Azerbaijan, Baku / corr Trend A.Gasimova / Children are not little adults with little rights. If anything, without the protection of adulthood and the ability to defend themselves, they are more in need of proper and systematic protection, Maud de Boer Buquicchio, Deputy Secretary-General of the Council of Europe stated in Strasbourg on 31 May.
UNICEF's Innocenti centre, which put together frightening statistics, states that over the next twelve months, around 3,500 children under the age of 15 will die as a result of physical abuse and neglect in the world's richest nations; that one million children are being trafficked across international borders a year and that one out of every ten child faces violence and bullying at school.
These figures are far too high in a century where we consider ourselves to be civilised. That is why the Council of Europe, Europe's guardian of human rights, is launching a campaign for children's rights and to stop the violence.
The programme was launched in Monaco on 4 and 5 April, 2006 from which time the children and young people are being involved; taking their place at all conferences and seminars. Material produced for the adult audience is paralleled with material complying to the needs of children and teenagers, especially when it assists them to understand the articles that clarifies their rights, which would otherwise be incomprehensible and ineffectual to them, a relic from an adult world that does not take them into account.
The programme, which will initially run for three years, will hopefully bring about a change in the way the law treats children, and not just from a European law point of view. "What I want to see is a Europe where children are treated fairly before the courts in each country, where they are included in processes that can have a very direct impact on their lives. Judgments by the Court of Human Rights have already made some inroads, but more is needed if children are truly to be treated equally," he stressed.
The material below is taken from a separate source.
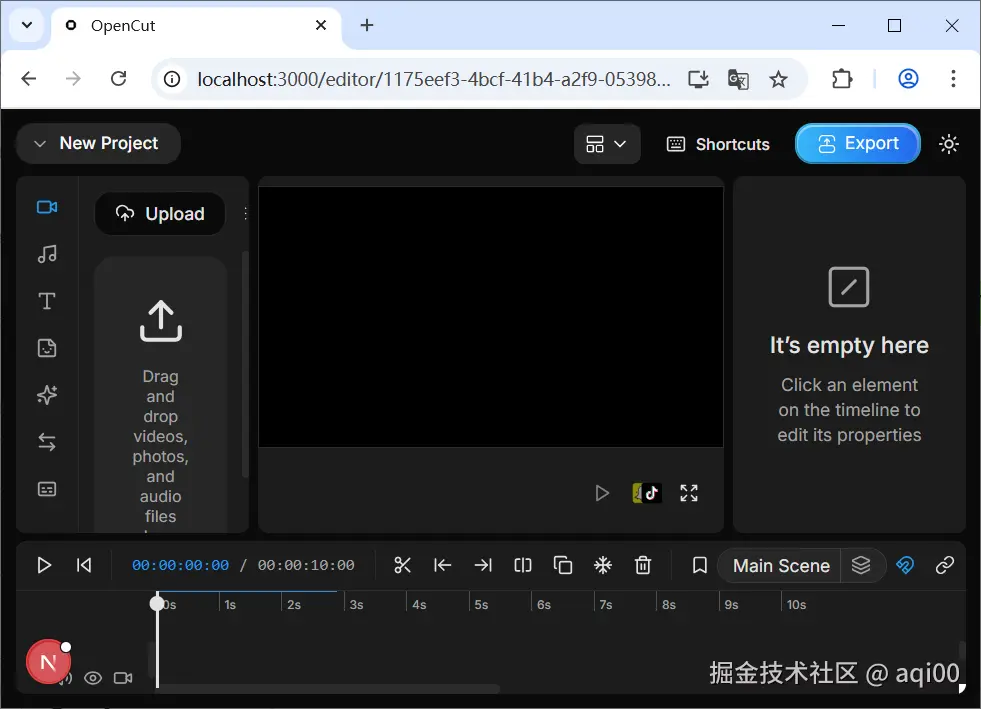Open the Text panel
The height and width of the screenshot is (709, 981).
click(46, 300)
According to Buquicchio, more significantly still, the Council is moving towards drawing up a convention against sexual exploitation, with the aim of making each European country strong in the fight against abuse. Most likely, it will call for extra territoriality laws to be included in each country, Which ensures that a person who is found guilty of abusing children outside his country's territory can face criminal prosecution when returning to his own country. Another important provision will be to set the statute of limitations from adulthood onwards so that a child who is abused can still bring its abuser to court at a later stage, he added.